Life is made of empathy. While we were studying empathy in software, we met Fight The Stroke. We discovered that an ictus can happen in the womb too. In fact, Fight the Stroke Foundation has been working for years supporting parents of children affected by cerebral stroke.
We had already interviewed the founder, Roberto D’Angelo when we talked about Technologies for Inclusion.

So together with other partners, including Tim Foundation, the Gaslini Hospital and more, the foundation decided to work with mondora to extend technology services to their users.

Data Collection

As often happens, our customers had many ideas about the value to be given to users through the software service. There were many thoughts and proposals to be refined with preliminary research work.
Although this journey had as destination the children’s hearts, it also had — like all our travels — the departure from our heart. We think we should always start from there.
So we co-created at a FightCamp: a two-day rehabilitation gathering organized by Fight The Stroke in Milan, interviewing parents who came in pairs or individually.

They were valuable and engaging exchanges.
The participants narrated facts that seemed untenable to us, such as the need to leave work to take care of their child. Sometimes it was difficult to maintain the lucidity and detachment necessary to conduct the interviews.
We worked in pairs where one asked questions while the other one transcribed the answers and took notes, trying to stay objective regarding the conversation.

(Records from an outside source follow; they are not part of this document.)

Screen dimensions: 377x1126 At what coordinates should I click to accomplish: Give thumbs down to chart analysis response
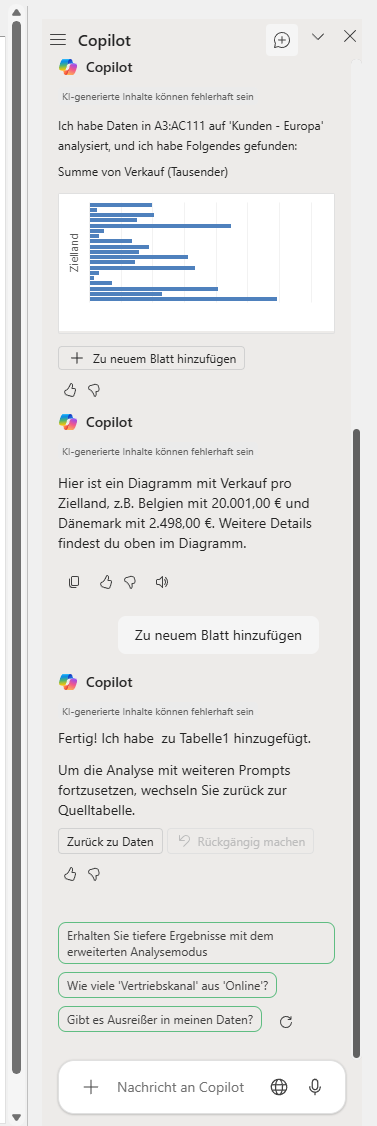tap(93, 390)
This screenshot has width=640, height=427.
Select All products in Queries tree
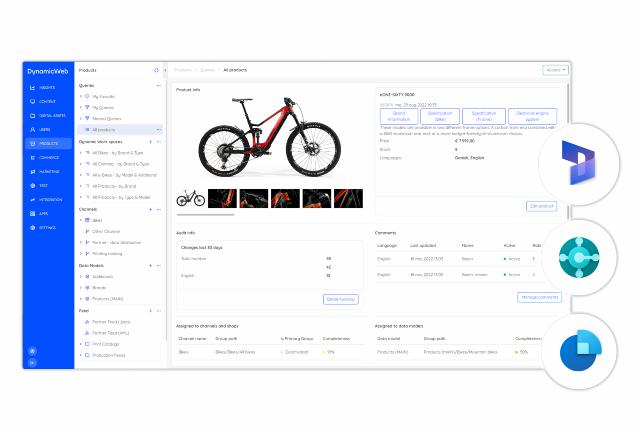[104, 130]
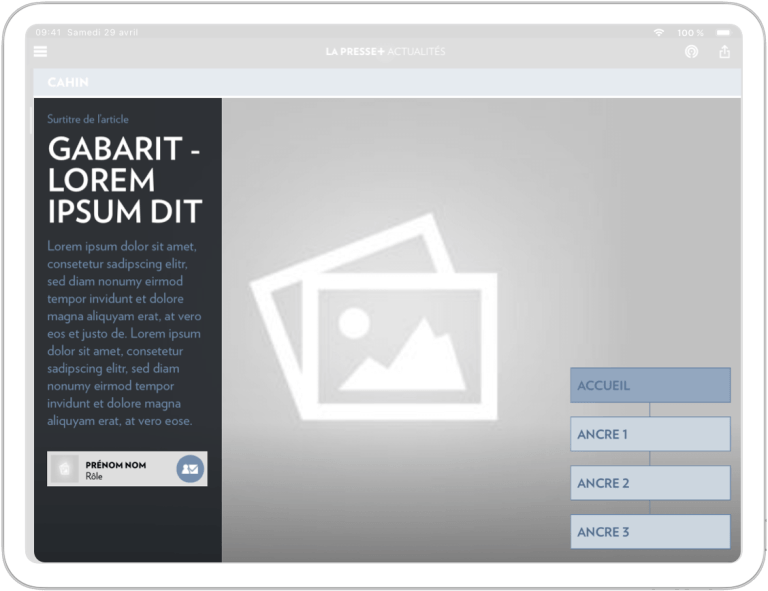Navigate to ANCRE 3
Viewport: 768px width, 591px height.
tap(650, 532)
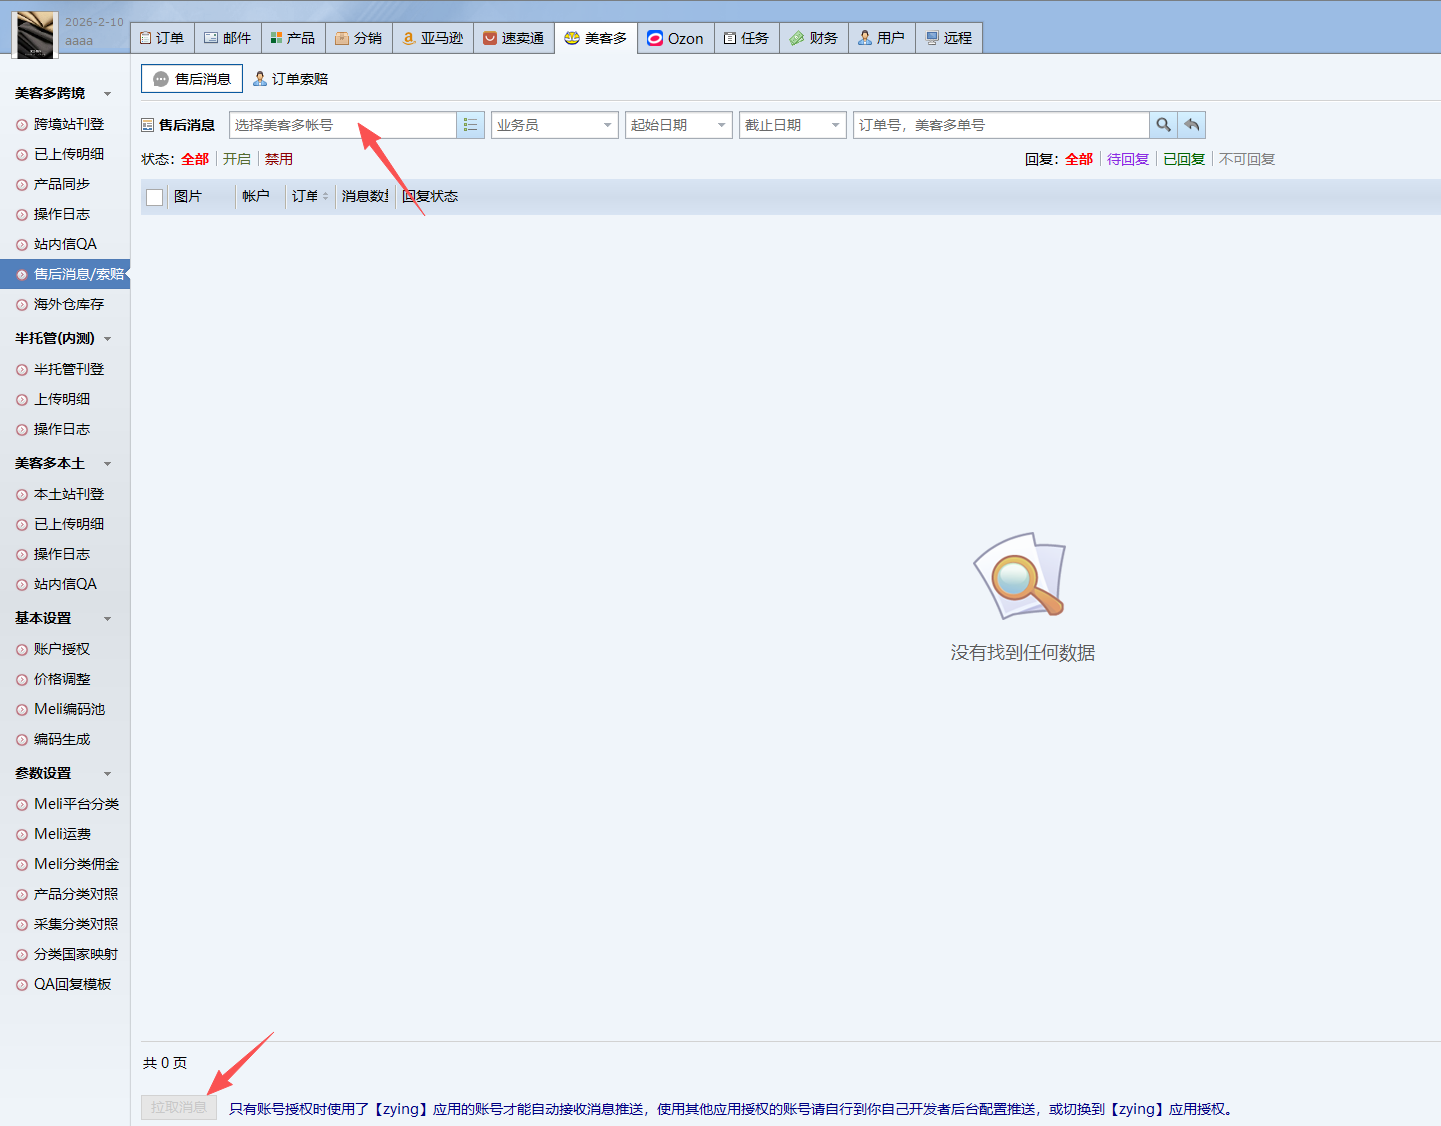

About all doctors: they speak in medical jargon, they only tell you what they can’t do, never what they can do. You accept it, crying bitter tears and you don’t want to do anything anymore — a mother

They explained to us what it meant. That the scar he had in his brain would remain for life. But this awareness came to us through doctors a little at a time. — a mother

One of the things we learned is that the positivity our son perceives from us is the most important thing — a father

We interviewed a total of 14 parents, including 2 couples, a father and 11 mothers.

The analysis

Fear for the future, doubts about the evolution of the disease, the lack of support from the National Health System are some of the main issues that we reported from these interviews.

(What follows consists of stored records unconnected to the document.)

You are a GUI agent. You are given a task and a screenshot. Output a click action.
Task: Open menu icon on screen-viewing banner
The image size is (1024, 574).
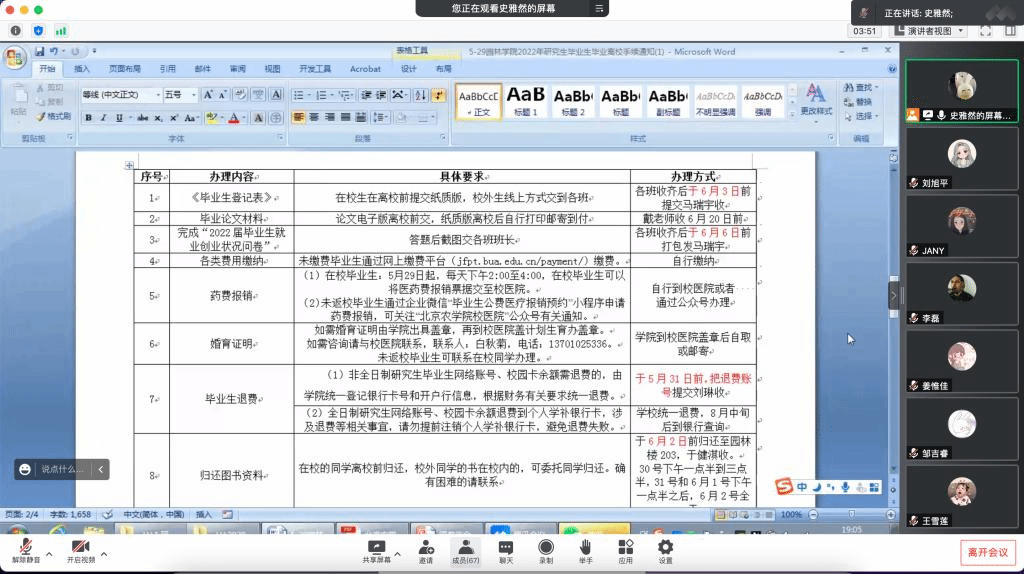[599, 8]
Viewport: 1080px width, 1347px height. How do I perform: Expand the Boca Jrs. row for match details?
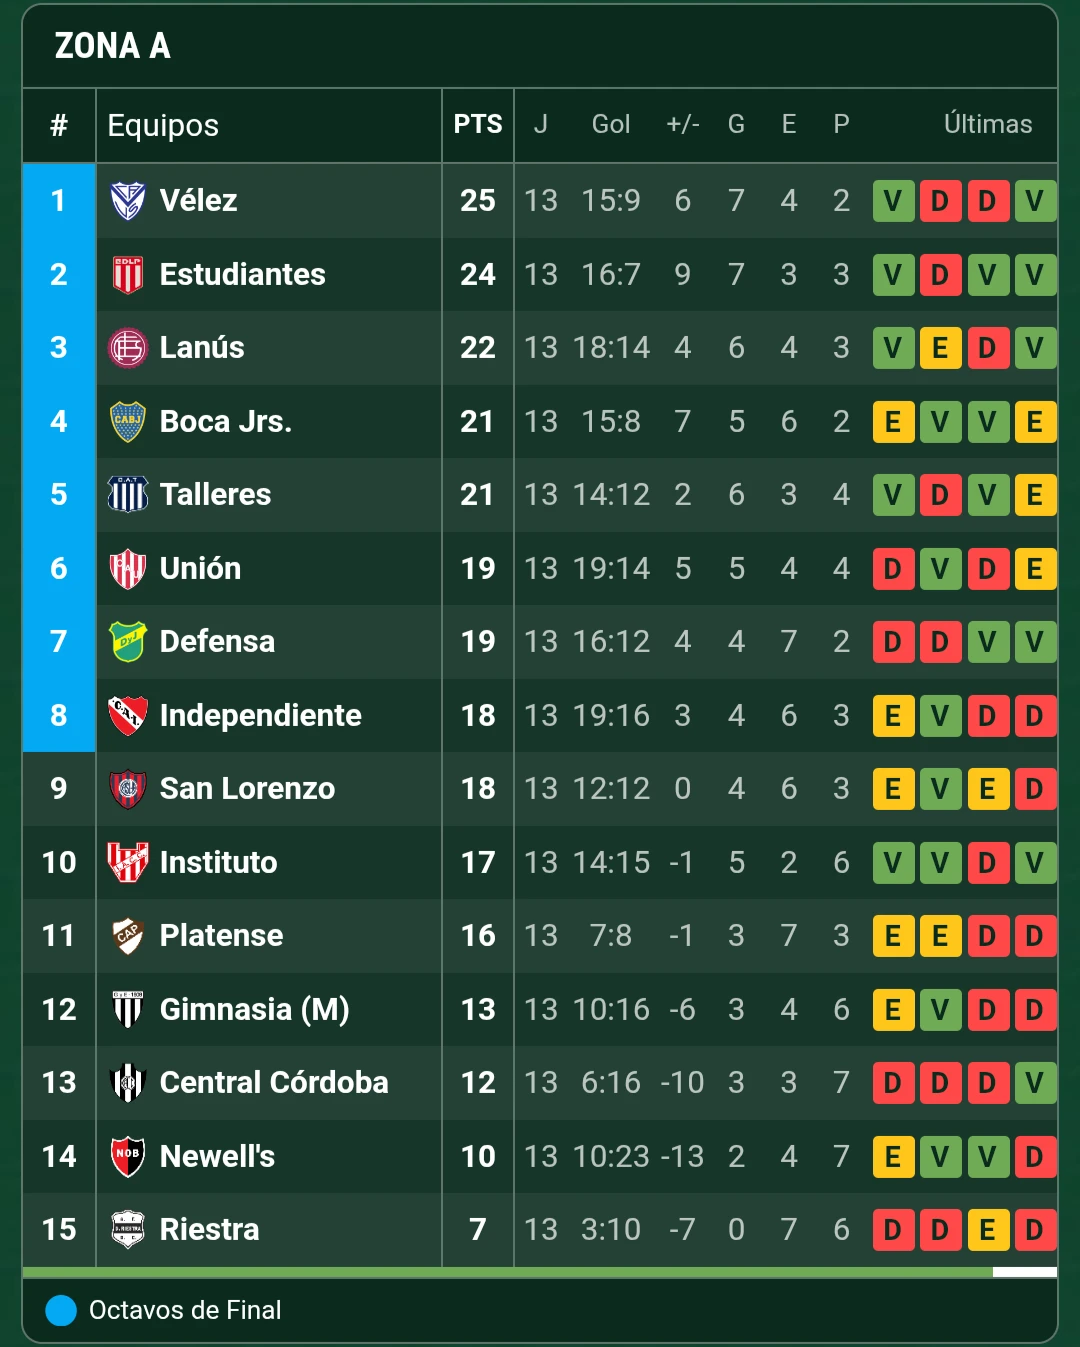point(650,421)
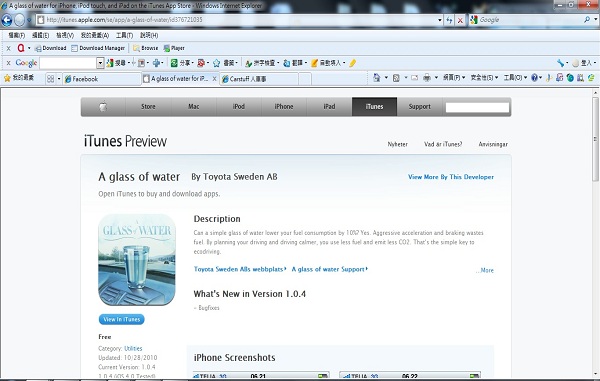
Task: Click the Favorites star icon
Action: coord(7,78)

Emotions had to be considered and organized in a coherent way.
Following the transcription of the interviews, we worked on categorizing the various elements. This process revealed the existence of three classes:

  • Emotions experienced
  • Needs expressed
  • Critical Issues reported

The three categories identified have been further separated into different components:

  • Emotions: distrust, pressure, loneliness, abandonment, disarmament, fear, frustration, shock
  • Needs: involvement, understanding, knowledge,
    communication
  • Critical Issues: economic resources, Health System organization, communication, lack of consideration, lack of medical experience, uncertainty

Graphic representation

By reworking the concept of Affinity Diagram, a concept clustering tool conceived by the Japanese anthropologist Kawakita Jiro, we also introduced also emotions in the representation.

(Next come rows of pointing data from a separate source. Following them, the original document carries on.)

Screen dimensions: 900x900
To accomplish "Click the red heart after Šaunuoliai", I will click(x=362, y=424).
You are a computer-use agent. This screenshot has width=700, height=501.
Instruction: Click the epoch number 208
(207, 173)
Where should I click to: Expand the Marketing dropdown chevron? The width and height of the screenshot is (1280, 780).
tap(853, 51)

Emotions should not be forgotten. Fear, mistrust, loneliness, abandonment as well as happiness, pride and trust play a fundamental role in our representation.

This is because we start from the heart and we are aware that innovation can not omit the emotional field.

Even when communicating with a Bot or using a web service, its tone of voice, terms, the communication method affects the experience we live and consequently our emotions.

The parents themselves confirmed and enforced our courage — which comes from the heart — to put empathy within our project.

Even if we know we are communicating with a Bot, a mother told us, this was designed by real people, people who understand and experience our problems.

So an encouragement, a word of comfort, even if they come from an App, can be supportive.

Designing with empathy is not creating a false interlocutor, but transferring experience and feeling within a service. An entity that does not aim to replace a human being, but that becomes the speaker of a project created by people.

For this reason, the study of the tone of voice, the analysis of emotions and direct contact with the end-users had a crucial role in our design work.